如何对嵌套列表中的n个分段进行分块

时间:2018-12-06 22:24:48

标签: python-3.x list nested-lists chunking

我正在尝试从嵌套列表中分出100个列表。我查看了有关Stack Overflow的多个示例,但仍然无法正常工作。

我的主列表名为data_to_insert,它包含其他列表。我想从主要的嵌套列表中提取(大块)100个列表。

我如何做到这一点?

这是我当前的代码,无法按需运行。

def divide_chunks(l, n):
   for i in range(0, len(l), n):
      yield l[i:i + n]

n = 100
x = list(divide_chunks(data_to_insert, 100)) 

嵌套列表示例:

data_to_insert = [['item1','item2','item3','item4','item5','item6'],
 ['item1','item2','item3','item4','item5','item6'],
 ['item1','item2','item3','item4','item5','item6'],
 ['item1','item2','item3','item4','item5','item6'],
 ['item1','item2','item3','item4','item5','item6'],
 ...
 [thousands of others lists go here]]

所需的输出是另一个列表(sliced_data),其中包含嵌套列表(data_to_insert)中的100个列表。

sliced_data = [['item1','item2','item3','item4','item5','item6'],
 ['item1','item2','item3','item4','item5','item6'], 
 ...
 [98 more lists go here]]

我需要遍历嵌套列表data_to_insert,直到它为空。

4 个答案:

答案 0 :(得分:1)

您可以使用random从给定列表中选择100个随机嵌套列表。

这将从原始列表中输出3个随机嵌套列表,

import random

l = [[1,2], [3,4], [1,1], [2,3], [3,5], [0,0]]
print(random.sample(l, 3))


# output,
[[3, 4], [1, 2], [2, 3]]

如果您不希望输出列表,则将print(random.sample(l, 3))替换为print(*random.sample(l, 3))

# output,
[1, 2] [2, 3] [1, 1]

如果您只想先创建100嵌套列表,然后这样做,

print(l[:100])

答案 1 :(得分:1)

如果我确实正确理解了您的问题,则需要首先将列表列表弄平,然后再创建一部分。这是一个使用chain.from_iterable中的itertools module以及创建块的代码的示例:

from itertools import chain

def chunks(elm, length):
    for k in range(0, len(elm), length):
        yield elm[k: k + length]


my_list = [['item{}'.format(j) for j in range(7)]] * 1000
flattened = list(chain.from_iterable(my_list))

chunks = list(chunks(flattened, 100))

print(len(chunks[10]))

输出:

100

答案 2 :(得分:0)

经过一些耗时的研究,我开发了一个可行的解决方案。下面的解决方案遍历列表列表并提取100个列表。
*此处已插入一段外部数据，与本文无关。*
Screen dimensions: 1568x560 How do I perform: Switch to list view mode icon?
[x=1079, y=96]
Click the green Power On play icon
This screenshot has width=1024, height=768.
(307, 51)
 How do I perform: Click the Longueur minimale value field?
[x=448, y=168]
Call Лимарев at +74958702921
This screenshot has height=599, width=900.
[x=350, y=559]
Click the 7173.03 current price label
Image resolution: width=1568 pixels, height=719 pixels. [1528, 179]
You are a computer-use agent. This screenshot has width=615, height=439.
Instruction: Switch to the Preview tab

# Verifies that the list data_to_insert isn't empty
if len(data_to_insert) > 0:

  # Obtains the length of the data to insert.
  # The length is the number of sublists
  # contained in the main nestled list.
  data_length = len(data_to_insert)

  # A loop counter used in the
  # data insert process.
  i = 0

  # The number of sublists to slice
  # from the main nestled list in
  # each loop.
  n = 100

  # This loop execute a set of statements
  # as long as the condition below is true
  while i < data_length:

    # Increments the loop counter
    if len(data_to_insert) < 100:
      i += len(data_to_insert)
    else:
       i += 100

    # Slices 100 sublists from the main nestled list.
    sliced_data = data_to_insert[:n]

    # Verifies that the list sliced_data isn't empty
    if len(sliced_data) > 0:

      # Removes 1000 sublists from the main nestled list.
      data_to_insert = data_to_insert[n:]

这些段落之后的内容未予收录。